STATED PROBLEM A: In the hog farm nuisance text, how large was the tract on which the farm had been operated?

:: SUPPLIED TEXT

This action was instituted by appellants to enjoin appellee from continuing the operation of what is referred to in the evidence as a "hog farm" situated in the circumscribed area between the corporate limits of Fort Thomas and Bellevue and near the boundaries of Newport. A temporary injunction was granted, but on final hearing the Chancellor dismissed the petition. This appeal is from that judgment.

It may be conceded that the testimony of the appellants as to the offensive odors and disturbing noises eminating from "the farm" was sufficient to establish a prima facie case of actionable nuisance entitling them to injunctive relief, notwithstanding the indisputable fact that appellee's business is a legitimate and necessary one, and that many modern and sanitary methods were employed by him to prevent the nuisance complained of. Neither is it a defense that the "farm" had been operated for a great number of years on a 27 2/3 acre tract in a sparsely settled and semi rural section into which appellants had moved after the business had been started. The law is well settled that a person acquiring property has the right to expect and require that his neighbor will utilize his property, notwithstanding its previous use, so as not to interfere with the reasonable enjoyment of his own, and that there is no such thing as a prescriptive right to operate a nuisance. Wood on Law of Nuisances, Section 505; Ashbrook v. Commonwealth, 1 Bush 139, 64 Ky. 139, 89 Am. Dec. 616; Kraver v. Smith, 164 Ky. 674,177 S.W. 286. At most, the fact that the complainants "moved to the nuisance" is but a factor, though an important one, to be considered in connection with all the circumstances in determining the equities of a given case. 46 C. J. Page 670, Paragraph 36.

::::

STATED PROBLEM B: Could you rescale everything in the records from the line containing "This screenshot has" down to the line containing "pyautogui.click(x=666, y=274)", writing those lines out again with the requests included? Multiply each click coordinate in the answers by 1.55, round to whole numbers with halves going up, leave the pictures out, and give only those lines.

:: STORED RECORDS

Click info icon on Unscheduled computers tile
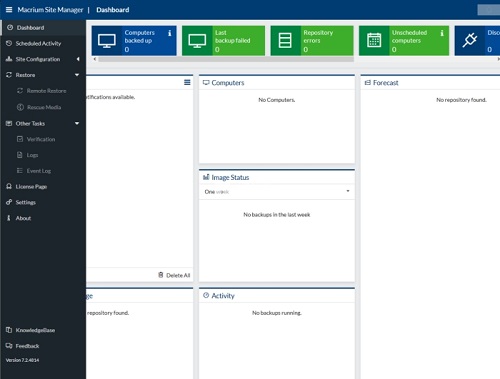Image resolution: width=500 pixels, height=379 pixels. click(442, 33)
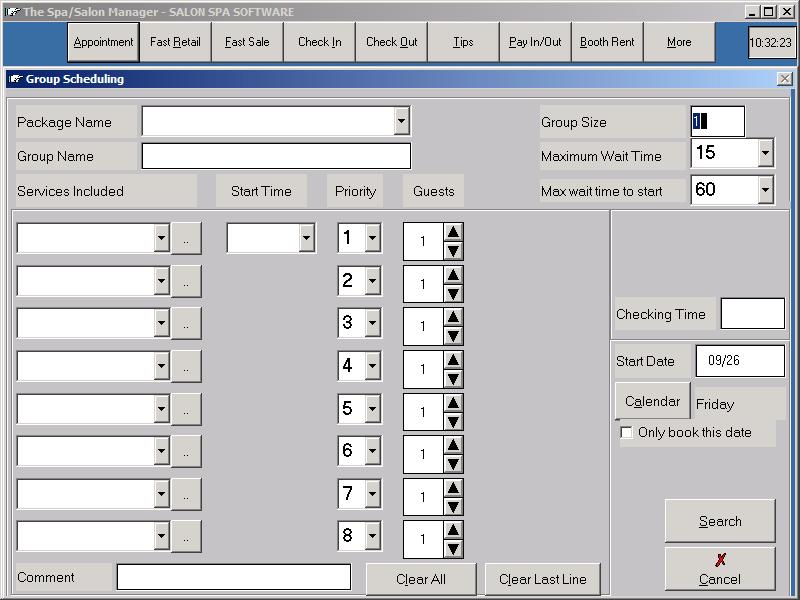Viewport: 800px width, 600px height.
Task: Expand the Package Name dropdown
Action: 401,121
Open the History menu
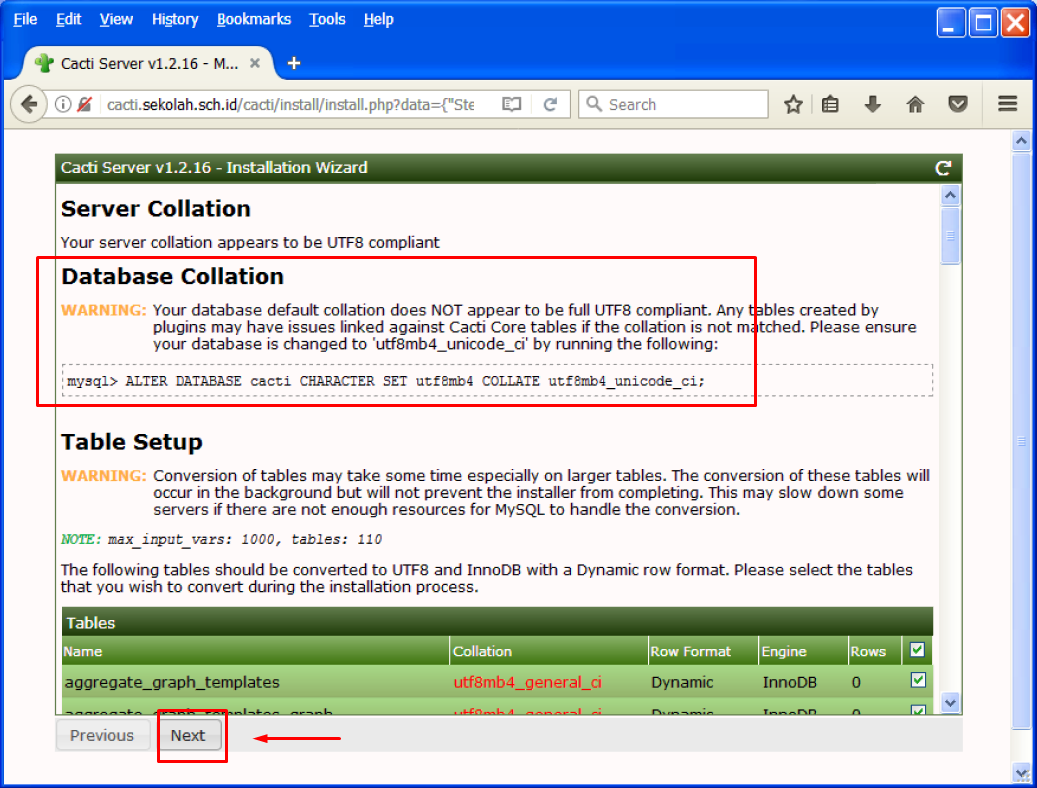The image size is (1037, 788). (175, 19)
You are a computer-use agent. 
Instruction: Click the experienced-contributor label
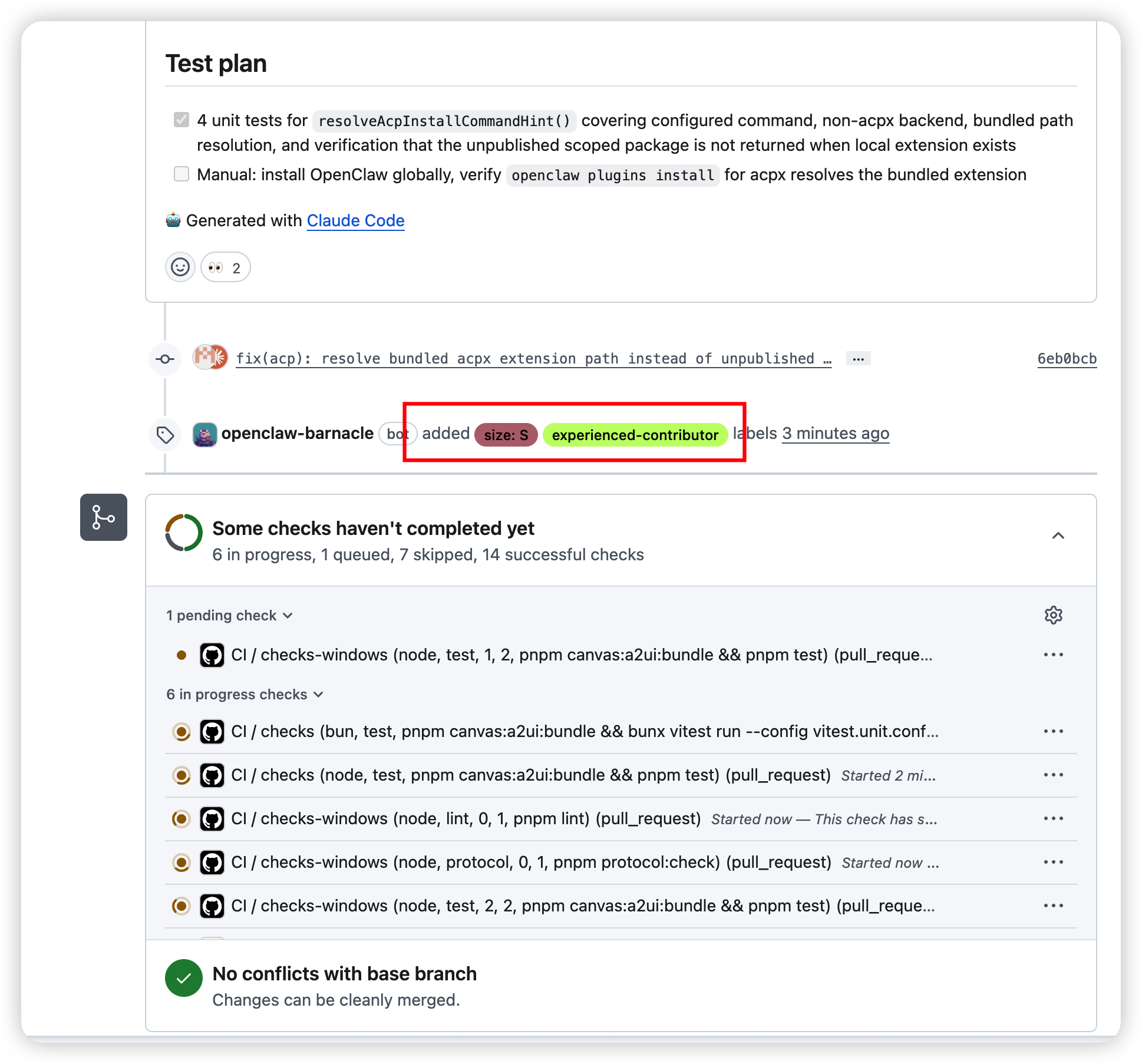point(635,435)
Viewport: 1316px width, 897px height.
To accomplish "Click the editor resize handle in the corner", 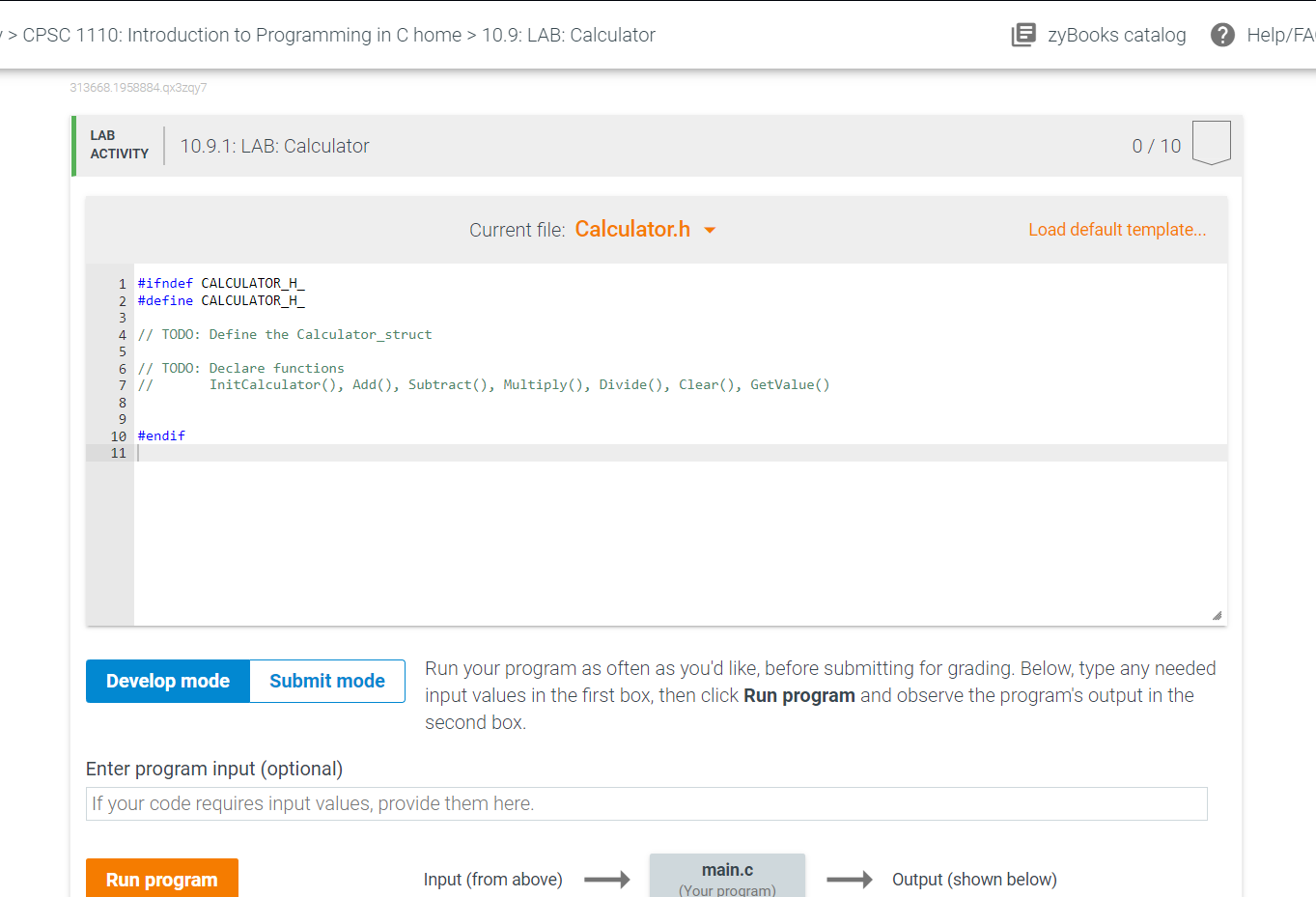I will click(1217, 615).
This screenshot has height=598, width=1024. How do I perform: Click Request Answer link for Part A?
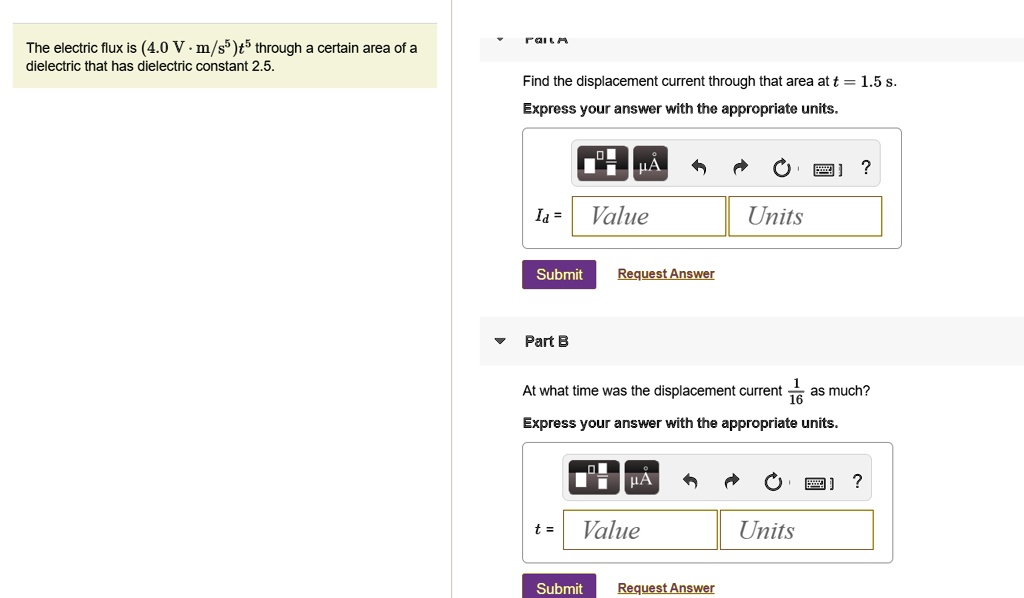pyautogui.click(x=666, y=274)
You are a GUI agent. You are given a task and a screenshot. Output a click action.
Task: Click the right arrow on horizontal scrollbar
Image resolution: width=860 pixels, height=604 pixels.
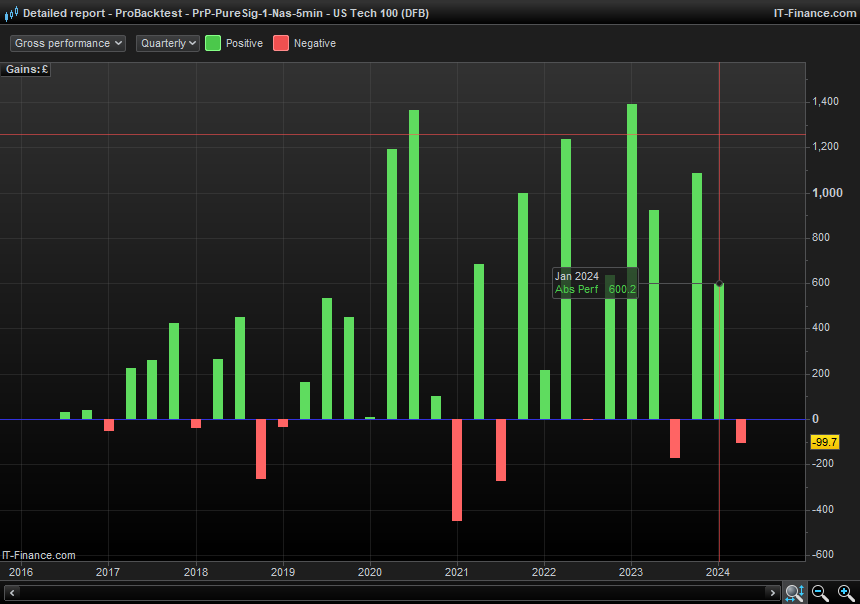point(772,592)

::::

TASK OUTPUT A: 27 2/3 acres

TASK OUTPUT B:
This screenshot has height=598, width=1024. How do I perform: Click Request Answer link for Part A?
pyautogui.click(x=1032, y=425)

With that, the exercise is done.